— EXTRAIT À LIRE —
Selon ces règles, toutes les propriétés d’une particule (spin, charge, masse, polarisation, etc) tombant dans un trou noir constituent une information qui doit donc être stockée quelque part. S’il ne s’agit pas de la singularité, alors c’est à un autre endroit. Et c’est le physicien John Wheeler qui est le premier à suggérer que cette information pourrait être stockée sur l’horizon des événements.
Sur le même sujet : Comment les ondes gravitationnelles s’échappent-elles des trous noirs ?
Selon la formule du rayon de Schwarzschild Rs = 2GM/c², c’est la masse d’un trou noir qui détermine la taille de son horizon des événements. Il est donc naturel de penser que l’entropie puisse effectivement se situer sur la surface de cet horizon.
Quand la masse d’un trou noir augmente, son horizon des événements s’agrandit, stockant l’entropie/l’information additionnelle absorbée. Selon les travaux de Jakob Bekenstein et Stephen Hawking, cette information serait encodée sous forme de qubits dans des aires de Planck.
Le devenir de l’information lors de la fusion de deux trous noirs
Lors de la fusion de deux trous noirs, la masse du trou noir résultant équivaut à la somme de la masse des deux trous noirs, diminuée de 10% (5% de masse perdue pour chacun des objets). Ainsi, si chaque trou noir possède une masse de 1 M, le trou noir final aura une masse de 1.9 M. Cela signifie que, simultanément, des ondes gravitationnelles sont émises et transportent une énergie de 0.1 Mc².
À partir de ce constat, trois scénarios sont possibles :
- l’information des deux trous noirs initiaux reste entièrement encodée sur l’horizon des événements du trou noir final, les ondes gravitationnelles n’en transportent donc pas
- la majorité de l’information se retrouve encodée dans les ondes gravitationnelles, le trou noir final n’en gardant qu’une très petite quantité
- l’information est partagée plus ou moins également entre les ondes gravitationnelles et le trou noir final
L’entropie d’un trou noir est proportionnelle à l’aire de la surface de son horizon des événements, cette dernière étant elle-même proportionnelle à la masse au carré. Cela signifie que si deux trous noirs initiaux ont une entropie de S, alors un trou noir final de 1.9 fois la masse des deux trous noirs possède une entropie de 3.6 S, ce qui est nettement suffisant pour stocker l’information des trous noirs initiaux. C’est le postulat de l’entropie de Bekenstein-Hawking.

— DONNÉES —
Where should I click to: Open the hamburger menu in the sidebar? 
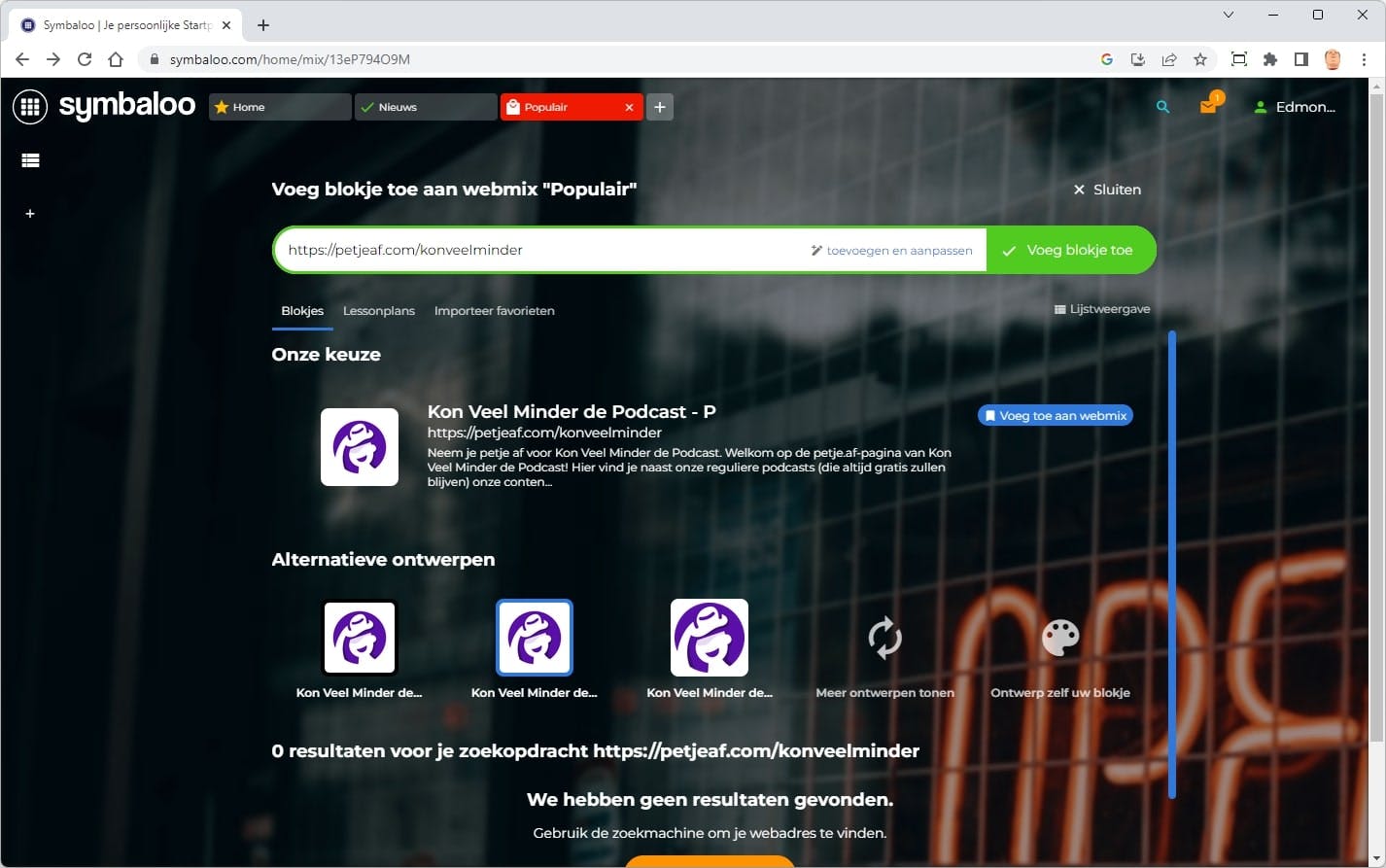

— ENSEMBLE DE TÂCHES —
#1 Changez « John Wheeler » en « Jakob Bekenstein » dans tout le passage de l'extrait sur les trous noirs allant de « Selon ces règles, toutes » jusqu'à « l’horizon des événements. », puis recopiez ce passage.
#2 Pour chacune des affirmations suivantes, indiquez si l'extrait sur les trous noirs la confirme ou non, en citant les mots décisifs du texte. (a) La taille de l'horizon des événements dépend de la masse du trou noir. (b) Stephen Hawking a été le premier à suggérer que l'information pourrait être stockée sur l'horizon des événements. (c) Lors d'une fusion, chacun des deux trous noirs perd 10 % de sa masse.
Ce matériel n'a aucun lien avec l'extrait à lire.

— RÉPONSES FOURNIES —
#1
Selon ces règles, toutes les propriétés d’une particule (spin, charge, masse, polarisation, etc) tombant dans un trou noir constituent une information qui doit donc être stockée quelque part. S’il ne s’agit pas de la singularité, alors c’est à un autre endroit. Et c’est le physicien Jakob Bekenstein qui est le premier à suggérer que cette information pourrait être stockée sur l’horizon des événements.

#2
(a) Oui : « c’est la masse d’un trou noir qui détermine la taille de son horizon des événements ».
(b) Non : « c’est le physicien John Wheeler qui est le premier à suggérer que cette information pourrait être stockée sur l’horizon des événements ».
(c) Non : « 5% de masse perdue pour chacun des objets ».